Slow query on CLUTER -ed tables

[Date Prev][Date Next][Thread Prev][Thread Next][Date Index][Thread Index]

 



Given two tables:

CREATE TABLE product_price_history
(
  hid bigint NOT NULL,
  hdate timestamp without time zone NOT NULL,
  id bigint NOT NULL,
  product_id bigint NOT NULL,
.... more columns here
  CONSTRAINT pk_product_price_history PRIMARY KEY (hid);

CREATE INDEX idx_product_price_history_id_hdate
  ON product_price_history
  USING btree
  (id, hdate);


CREATE TABLE product_price_offer_history
(
  hid bigint NOT NULL,
  product_price_id bigint NOT NULL,
  isfeatured smallint NOT NULL,
  price double precision NOT NULL,
  shipping double precision NOT NULL,
    .... some more coumns here
  CONSTRAINT pk_product_price_offer_history PRIMARY KEY (hid, offerno)
);

Stats:

product_price_history - tablesize=23GB, indexes size=4GB, row count = 87 million product_price_offer_history - tablesize=24GB, indexes size=7GB, row count = 235 million


These tables store historical data of some million products from the last year.
The following commands are executed on them daily:

CLUSTER idx_product_price_history_id_hdate on product_price_history;
CLUSTER pk_product_price_offer_history on product_price_offer_history;

Here is a query:

select
  date_part('epoch', min(pph.hdate) )  as hdate_ticks,
  min(ppoh.price+ppoh.shipping) as price_plus_shipping
from
  product_price_history pph
  inner join product_price_offer_history ppoh on ppoh.hid = pph.hid
where pph.id = 37632081
 and ppoh.isfeatured=1
group by ppoh.merchantid,pph.hid,pph.hdate
order by pph.hid asc


I think that the query plan is correct:


"GroupAggregate  (cost=5553554.25..5644888.17 rows=2283348 width=50)"
"  ->  Sort  (cost=5553554.25..5559262.62 rows=2283348 width=50)"
"        Sort Key: pph.hid, ppoh.merchantid, pph.hdate"
"        ->  Nested Loop  (cost=0.00..5312401.66 rows=2283348 width=50)"
" -> Index Scan using idx_product_price_history_id_hdate on product_price_history pph (cost=0.00..8279.80 rows=4588 width=16)"
"                    Index Cond: (id = 37632081)"
" -> Index Scan using pk_product_price_offer_history on product_price_offer_history ppoh (cost=0.00..1149.86 rows=498 width=42)"
"                    Index Cond: (ppoh.hid = pph.hid)"
"                    Filter: (ppoh.isfeatured = 1)"

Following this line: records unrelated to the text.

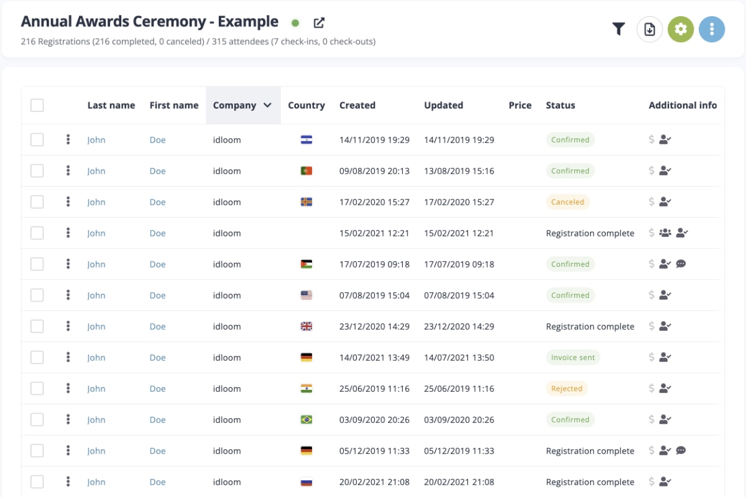Image resolution: width=746 pixels, height=497 pixels.
Task: Open the external link icon beside title
Action: 319,23
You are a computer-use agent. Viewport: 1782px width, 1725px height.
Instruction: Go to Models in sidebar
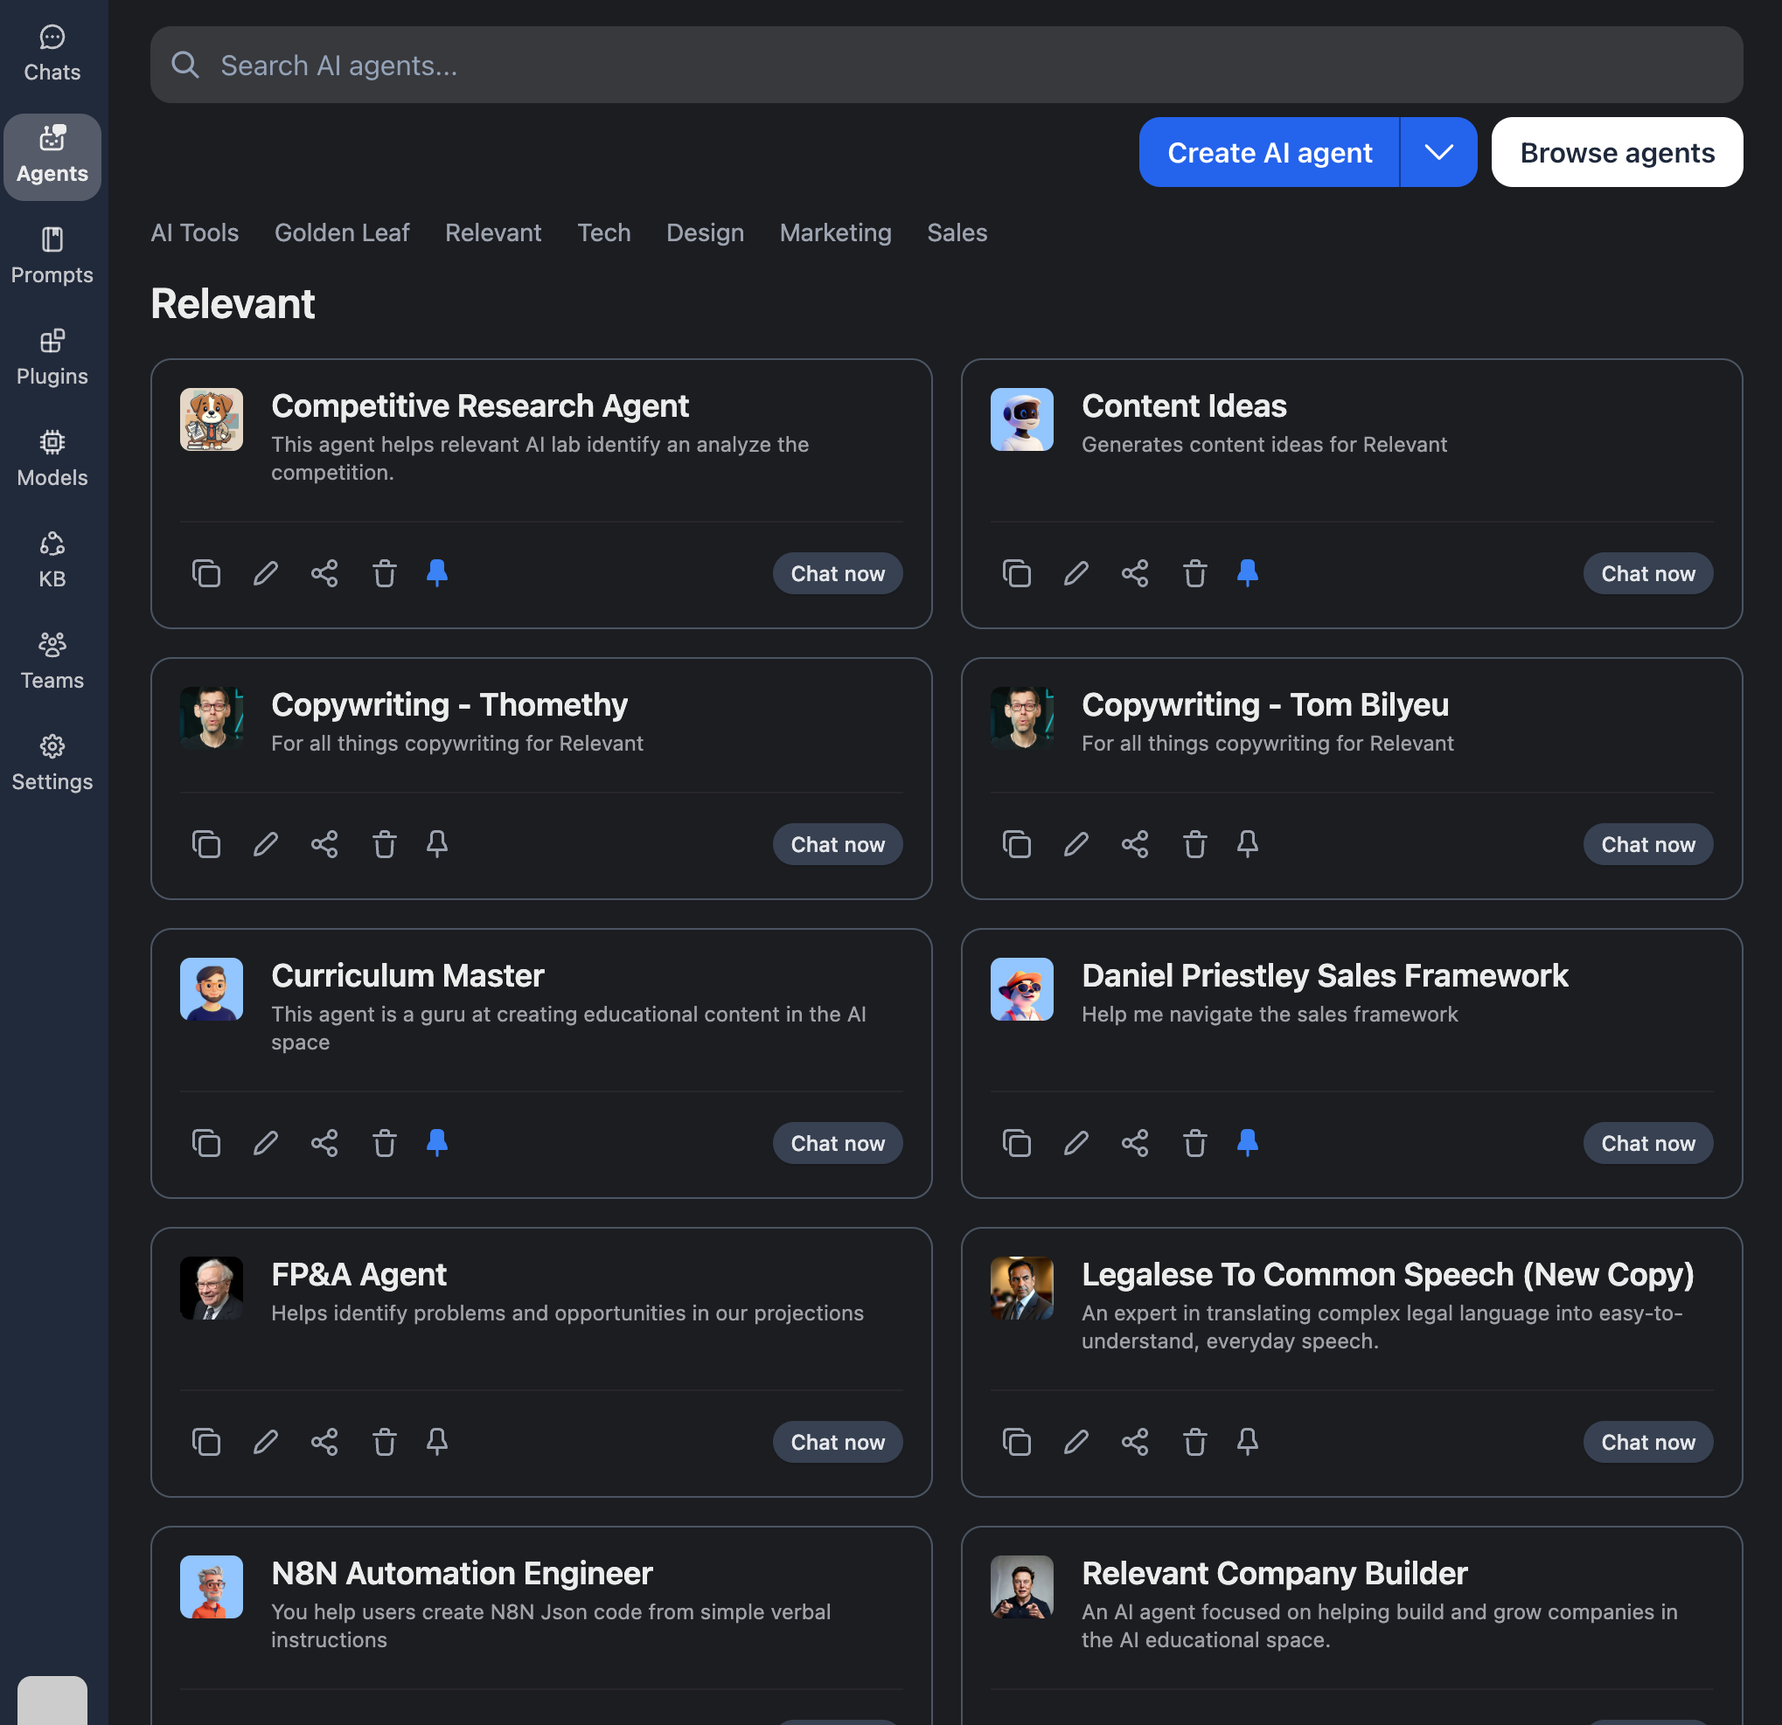point(52,459)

So it uses two index scans on the indexes we CLUSTER the tables on. Number of rows returned is usually between 100 and 20 000.


Here is the problem. When I first open this query for a given identifier, it runs for 100 seconds. When I try to run it again for the same identifier it returns the same rows within one second!

The indexes are very well conditioned: from the 235 million rows, any id given occurs at most 20 000 times. It is a btree index, so it should already be stored sorted, and the 20 000 rows to be returned should fit into a few database pages. Even if they are not in the cache, PostgreSQL should be able to read the required pages within a second.

I understand that for an index scan, PostgreSQL also needs to read the rows from the table. But since these tables are CLUSTER-ed on those specific indexes, all the data needed shoud fit on a few database pages and PostgreSQL should be able to read them within a second.

Then why it is taking 100 seconds to do the query for the first time and why it is just one sec for the second time? Probably my thinking is wrong, but I suppose it means that the data is spread on thousands of pages on the disk.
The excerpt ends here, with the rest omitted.